• Given request A: Retype the entries from the start through the line containing "Blog (62, 2230)", both ends included, copying each line as it stands.

[Begin Excerpt provided]

Following the recent Supreme Court ruling against affirmative action policies in college admissions, activists have filed a complaint seeking to end legacy and donor admissions at Harvard, arguing it privileges white applicants, a claim that some say is without merit.

The complaint against Harvard has been filed by Lawyers for Civil Rights (LCR) on behalf of the African Community Economic Development of New England (ACEDONE), the Greater Boston Latino Network (GBLN), and the Chica Project. It was filed with the U.S. Department of Education’s (DOE) Office for Civil Rights (OCR) on Monday. Legacy admissions is the practice of giving preference to an applicant because the individual is related to an alumnus at a school.
The complaint (pdf) argues that Harvard grants “special preferences” in its admission policies to applicants whose relatives are wealthy donors to the institution or are alumni of the college.

“The students who receive these special preferences are significantly more likely to be accepted than other applicants, and constitute up to 15 percent of Harvard’s admitted students.”

Such students are “overwhelmingly white,” the lawsuit stated. “For the period 2014-2019, nearly 70 percent of the students admitted with Donor and Legacy Preferences were white.”

The case argues that Donor and Legacy Preferences “disproportionately advantage” white applicants and thus “systematically disadvantage” students of color, including Black, LatinX, and Asian Americans.

Some people point out that the claim of legacy admissions disproportionately benefiting white applicants is not true. Such criticism “lacks merit,” Trey Tepichin, an entrepreneur, said in a July 3 tweet.

“Though some legacy admissions are unmeritorious, these are outliers. Most legacy students have stellar academics. Their family ties are just an added bonus.”

“This is borne out by the admissions data showing that legacy admissions notwithstanding, admitted whites still have higher academic credentials in the aggregate than all other racial groups save for Asians,” he said.

Violation of Civil Rights Act

According to the lawsuit, Donor and Legacy Preferences are not justified by any educational necessity because “Harvard cannot show that the use of these preferences is necessary to achieve any important educational goal.”

Such preferential treatment “violates federal law,” since Harvard receives “substantial federal funds” and, as such, is bound by Title VI of the 1964 Civil Rights Act that prohibits practices having an “unjustified disparate impact” on a racial basis.

[End Excerpt provided]

• Given request B:
Decide whether each statement below agrees with the excerpt about the complaint against Harvard. Answer yes or no and quote the words from the excerpt that settle it.
(i) The complaint was filed with the Office for Civil Rights of the U.S. Department of Education.
(ii) Students given donor and legacy preferences make up as much as 25 percent of those Harvard admits.
(iii) Trey Tepichin said most legacy students have stellar academics.

[Begin Entries shown]

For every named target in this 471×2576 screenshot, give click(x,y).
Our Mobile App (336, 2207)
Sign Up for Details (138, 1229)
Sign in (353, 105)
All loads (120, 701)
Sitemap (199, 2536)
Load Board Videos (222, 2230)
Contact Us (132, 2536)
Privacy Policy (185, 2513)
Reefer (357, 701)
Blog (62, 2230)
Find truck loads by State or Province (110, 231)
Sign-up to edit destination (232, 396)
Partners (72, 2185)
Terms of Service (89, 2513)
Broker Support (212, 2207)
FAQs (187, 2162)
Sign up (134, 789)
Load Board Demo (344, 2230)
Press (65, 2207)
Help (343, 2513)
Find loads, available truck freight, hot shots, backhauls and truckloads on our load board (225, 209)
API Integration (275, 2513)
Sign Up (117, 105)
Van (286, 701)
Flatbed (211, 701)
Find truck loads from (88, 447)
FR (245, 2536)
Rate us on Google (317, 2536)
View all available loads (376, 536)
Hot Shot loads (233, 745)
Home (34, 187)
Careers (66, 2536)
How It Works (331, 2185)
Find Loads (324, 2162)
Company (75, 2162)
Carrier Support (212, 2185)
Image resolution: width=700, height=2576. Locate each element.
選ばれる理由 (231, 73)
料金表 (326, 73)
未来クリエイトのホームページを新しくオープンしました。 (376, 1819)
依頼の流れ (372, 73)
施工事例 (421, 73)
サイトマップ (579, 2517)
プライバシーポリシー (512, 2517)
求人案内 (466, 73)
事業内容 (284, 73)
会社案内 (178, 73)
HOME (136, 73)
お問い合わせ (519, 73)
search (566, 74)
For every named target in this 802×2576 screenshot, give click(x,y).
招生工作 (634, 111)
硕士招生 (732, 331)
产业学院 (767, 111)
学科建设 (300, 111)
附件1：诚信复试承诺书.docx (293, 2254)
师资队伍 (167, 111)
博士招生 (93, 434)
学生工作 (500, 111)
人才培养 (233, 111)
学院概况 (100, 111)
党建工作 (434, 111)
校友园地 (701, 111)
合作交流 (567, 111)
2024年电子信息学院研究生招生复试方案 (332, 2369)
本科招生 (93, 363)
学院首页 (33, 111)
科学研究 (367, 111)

[End Entries shown]

• Exercise result A:
For every named target in this 471×2576 screenshot, give click(x,y).
Our Mobile App (336, 2207)
Sign Up for Details (138, 1229)
Sign in (353, 105)
All loads (120, 701)
Sitemap (199, 2536)
Load Board Videos (222, 2230)
Contact Us (132, 2536)
Privacy Policy (185, 2513)
Reefer (357, 701)
Blog (62, 2230)

• Exercise result B:
(i) Yes: "It was filed with the U.S. Department of Education’s (DOE) Office for Civil Rights (OCR) on Monday."
(ii) No: "constitute up to 15 percent of Harvard’s admitted students."
(iii) Yes: "Most legacy students have stellar academics."